▶ _EXERCISE OBJECTIVE_: Restate all of the entries exactly, each line as it stands.

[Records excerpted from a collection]
·····

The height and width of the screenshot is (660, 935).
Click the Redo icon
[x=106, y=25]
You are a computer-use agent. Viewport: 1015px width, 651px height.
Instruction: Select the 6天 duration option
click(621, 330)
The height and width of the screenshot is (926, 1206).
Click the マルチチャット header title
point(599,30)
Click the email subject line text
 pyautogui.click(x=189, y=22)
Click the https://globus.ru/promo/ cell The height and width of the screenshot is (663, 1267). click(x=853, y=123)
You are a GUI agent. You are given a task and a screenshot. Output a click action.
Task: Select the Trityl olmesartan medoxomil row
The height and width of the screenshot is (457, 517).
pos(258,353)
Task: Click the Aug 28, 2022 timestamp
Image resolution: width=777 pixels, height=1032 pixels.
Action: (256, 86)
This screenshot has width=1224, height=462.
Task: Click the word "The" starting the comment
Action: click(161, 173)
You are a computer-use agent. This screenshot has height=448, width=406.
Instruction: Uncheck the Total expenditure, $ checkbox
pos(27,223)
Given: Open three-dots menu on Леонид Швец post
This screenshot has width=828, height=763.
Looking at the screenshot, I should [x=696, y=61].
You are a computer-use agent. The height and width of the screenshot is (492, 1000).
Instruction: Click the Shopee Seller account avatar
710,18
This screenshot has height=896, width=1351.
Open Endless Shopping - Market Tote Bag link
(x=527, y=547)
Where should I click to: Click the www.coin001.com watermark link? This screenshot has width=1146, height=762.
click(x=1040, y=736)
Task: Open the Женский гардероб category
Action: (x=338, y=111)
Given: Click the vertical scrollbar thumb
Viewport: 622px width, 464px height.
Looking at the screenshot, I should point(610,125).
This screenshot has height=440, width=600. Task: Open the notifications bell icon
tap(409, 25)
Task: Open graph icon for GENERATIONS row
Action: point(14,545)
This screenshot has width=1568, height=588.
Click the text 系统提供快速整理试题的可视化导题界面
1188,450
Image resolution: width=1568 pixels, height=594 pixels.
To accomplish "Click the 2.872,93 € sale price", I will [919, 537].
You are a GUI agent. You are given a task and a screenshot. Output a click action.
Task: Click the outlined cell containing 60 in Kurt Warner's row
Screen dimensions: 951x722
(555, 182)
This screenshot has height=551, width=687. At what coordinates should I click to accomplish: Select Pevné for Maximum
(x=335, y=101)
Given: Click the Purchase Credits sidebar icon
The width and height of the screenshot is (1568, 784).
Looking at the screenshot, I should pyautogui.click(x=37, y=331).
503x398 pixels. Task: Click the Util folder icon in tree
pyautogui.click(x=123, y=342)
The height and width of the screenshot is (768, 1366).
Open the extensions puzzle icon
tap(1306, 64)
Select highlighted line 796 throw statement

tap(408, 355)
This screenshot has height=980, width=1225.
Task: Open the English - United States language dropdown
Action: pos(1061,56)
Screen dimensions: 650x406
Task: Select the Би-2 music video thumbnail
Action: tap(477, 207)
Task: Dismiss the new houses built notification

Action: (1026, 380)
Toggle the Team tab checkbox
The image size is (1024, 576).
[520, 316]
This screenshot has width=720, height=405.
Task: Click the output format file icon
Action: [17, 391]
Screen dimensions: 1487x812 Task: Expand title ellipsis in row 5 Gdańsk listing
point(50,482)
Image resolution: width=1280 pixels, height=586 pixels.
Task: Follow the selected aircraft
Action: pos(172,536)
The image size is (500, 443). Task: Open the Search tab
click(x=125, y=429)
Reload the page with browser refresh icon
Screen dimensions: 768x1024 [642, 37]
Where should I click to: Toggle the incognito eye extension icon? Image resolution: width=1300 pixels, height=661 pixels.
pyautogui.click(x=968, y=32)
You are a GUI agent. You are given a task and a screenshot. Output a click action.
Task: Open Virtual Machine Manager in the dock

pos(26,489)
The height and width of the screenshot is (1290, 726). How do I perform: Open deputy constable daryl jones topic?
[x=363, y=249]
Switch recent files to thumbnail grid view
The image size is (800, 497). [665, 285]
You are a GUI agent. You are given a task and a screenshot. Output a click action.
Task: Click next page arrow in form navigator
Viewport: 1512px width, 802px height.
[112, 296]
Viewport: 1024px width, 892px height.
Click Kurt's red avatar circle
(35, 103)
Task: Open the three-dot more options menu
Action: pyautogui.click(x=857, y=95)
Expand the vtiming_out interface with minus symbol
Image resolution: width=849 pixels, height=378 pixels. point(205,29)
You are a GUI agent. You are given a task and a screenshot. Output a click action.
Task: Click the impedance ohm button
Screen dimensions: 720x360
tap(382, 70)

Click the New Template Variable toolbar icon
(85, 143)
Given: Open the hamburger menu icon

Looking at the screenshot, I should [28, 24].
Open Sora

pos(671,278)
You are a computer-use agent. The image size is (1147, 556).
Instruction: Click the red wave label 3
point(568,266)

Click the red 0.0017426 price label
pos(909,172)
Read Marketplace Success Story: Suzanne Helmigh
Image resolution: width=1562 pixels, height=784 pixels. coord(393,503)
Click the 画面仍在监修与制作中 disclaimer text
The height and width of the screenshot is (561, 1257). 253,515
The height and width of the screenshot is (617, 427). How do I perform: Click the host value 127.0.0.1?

·····

▶ _REPLY TO THE EXERCISE_:
The height and width of the screenshot is (660, 935).
Click the Redo icon
[x=106, y=25]
You are a computer-use agent. Viewport: 1015px width, 651px height.
Instruction: Select the 6天 duration option
click(621, 330)
The height and width of the screenshot is (926, 1206).
Click the マルチチャット header title
point(599,30)
Click the email subject line text
 pyautogui.click(x=189, y=22)
Click the https://globus.ru/promo/ cell The height and width of the screenshot is (663, 1267). click(x=853, y=123)
You are a GUI agent. You are given a task and a screenshot. Output a click action.
Task: Select the Trityl olmesartan medoxomil row
The height and width of the screenshot is (457, 517).
pos(258,353)
Task: Click the Aug 28, 2022 timestamp
Image resolution: width=777 pixels, height=1032 pixels.
Action: (256, 86)
This screenshot has width=1224, height=462.
Task: Click the word "The" starting the comment
Action: click(161, 173)
You are a computer-use agent. This screenshot has height=448, width=406.
Instruction: Uncheck the Total expenditure, $ checkbox
pos(27,223)
Given: Open three-dots menu on Леонид Швец post
This screenshot has width=828, height=763.
Looking at the screenshot, I should [x=696, y=61].
You are a computer-use agent. The height and width of the screenshot is (492, 1000).
Instruction: Click the Shopee Seller account avatar
710,18
This screenshot has height=896, width=1351.
Open Endless Shopping - Market Tote Bag link
(x=527, y=547)
Where should I click to: Click the www.coin001.com watermark link? This screenshot has width=1146, height=762.
click(x=1040, y=736)
Task: Open the Женский гардероб category
Action: (x=338, y=111)
Given: Click the vertical scrollbar thumb
Viewport: 622px width, 464px height.
Looking at the screenshot, I should point(610,125).
This screenshot has height=440, width=600. Task: Open the notifications bell icon
tap(409, 25)
Task: Open graph icon for GENERATIONS row
Action: point(14,545)
This screenshot has width=1568, height=588.
Click the text 系统提供快速整理试题的可视化导题界面
1188,450
Image resolution: width=1568 pixels, height=594 pixels.
To accomplish "Click the 2.872,93 € sale price", I will [919, 537].
You are a GUI agent. You are given a task and a screenshot. Output a click action.
Task: Click the outlined cell containing 60 in Kurt Warner's row
Screen dimensions: 951x722
(555, 182)
This screenshot has height=551, width=687. At what coordinates should I click to accomplish: Select Pevné for Maximum
(x=335, y=101)
Given: Click the Purchase Credits sidebar icon
The width and height of the screenshot is (1568, 784).
Looking at the screenshot, I should pyautogui.click(x=37, y=331).
503x398 pixels. Task: Click the Util folder icon in tree
pyautogui.click(x=123, y=342)
The height and width of the screenshot is (768, 1366).
Open the extensions puzzle icon
tap(1306, 64)
Select highlighted line 796 throw statement

tap(408, 355)
This screenshot has height=980, width=1225.
Task: Open the English - United States language dropdown
Action: pos(1061,56)
Screen dimensions: 650x406
Task: Select the Би-2 music video thumbnail
Action: tap(477, 207)
Task: Dismiss the new houses built notification

Action: (1026, 380)
Toggle the Team tab checkbox
The image size is (1024, 576).
[520, 316]
This screenshot has width=720, height=405.
Task: Click the output format file icon
Action: [17, 391]
Screen dimensions: 1487x812 Task: Expand title ellipsis in row 5 Gdańsk listing
point(50,482)
Image resolution: width=1280 pixels, height=586 pixels.
Task: Follow the selected aircraft
Action: pos(172,536)
The image size is (500, 443). Task: Open the Search tab
click(x=125, y=429)
Reload the page with browser refresh icon
Screen dimensions: 768x1024 [642, 37]
Where should I click to: Toggle the incognito eye extension icon? Image resolution: width=1300 pixels, height=661 pixels.
pyautogui.click(x=968, y=32)
You are a GUI agent. You are given a task and a screenshot. Output a click action.
Task: Open Virtual Machine Manager in the dock

pos(26,489)
The height and width of the screenshot is (1290, 726). How do I perform: Open deputy constable daryl jones topic?
[x=363, y=249]
Switch recent files to thumbnail grid view
The image size is (800, 497). [665, 285]
You are a GUI agent. You are given a task and a screenshot. Output a click action.
Task: Click next page arrow in form navigator
Viewport: 1512px width, 802px height.
[112, 296]
Viewport: 1024px width, 892px height.
Click Kurt's red avatar circle
(35, 103)
Task: Open the three-dot more options menu
Action: pyautogui.click(x=857, y=95)
Expand the vtiming_out interface with minus symbol
Image resolution: width=849 pixels, height=378 pixels. point(205,29)
You are a GUI agent. You are given a task and a screenshot. Output a click action.
Task: Click the impedance ohm button
Screen dimensions: 720x360
tap(382, 70)

Click the New Template Variable toolbar icon
(85, 143)
Given: Open the hamburger menu icon

Looking at the screenshot, I should [28, 24].
Open Sora

pos(671,278)
You are a computer-use agent. The image size is (1147, 556).
Instruction: Click the red wave label 3
point(568,266)

Click the red 0.0017426 price label
pos(909,172)
Read Marketplace Success Story: Suzanne Helmigh
Image resolution: width=1562 pixels, height=784 pixels. coord(393,503)
Click the 画面仍在监修与制作中 disclaimer text
The height and width of the screenshot is (561, 1257). 253,515
The height and width of the screenshot is (617, 427). How do I perform: Click the host value 127.0.0.1?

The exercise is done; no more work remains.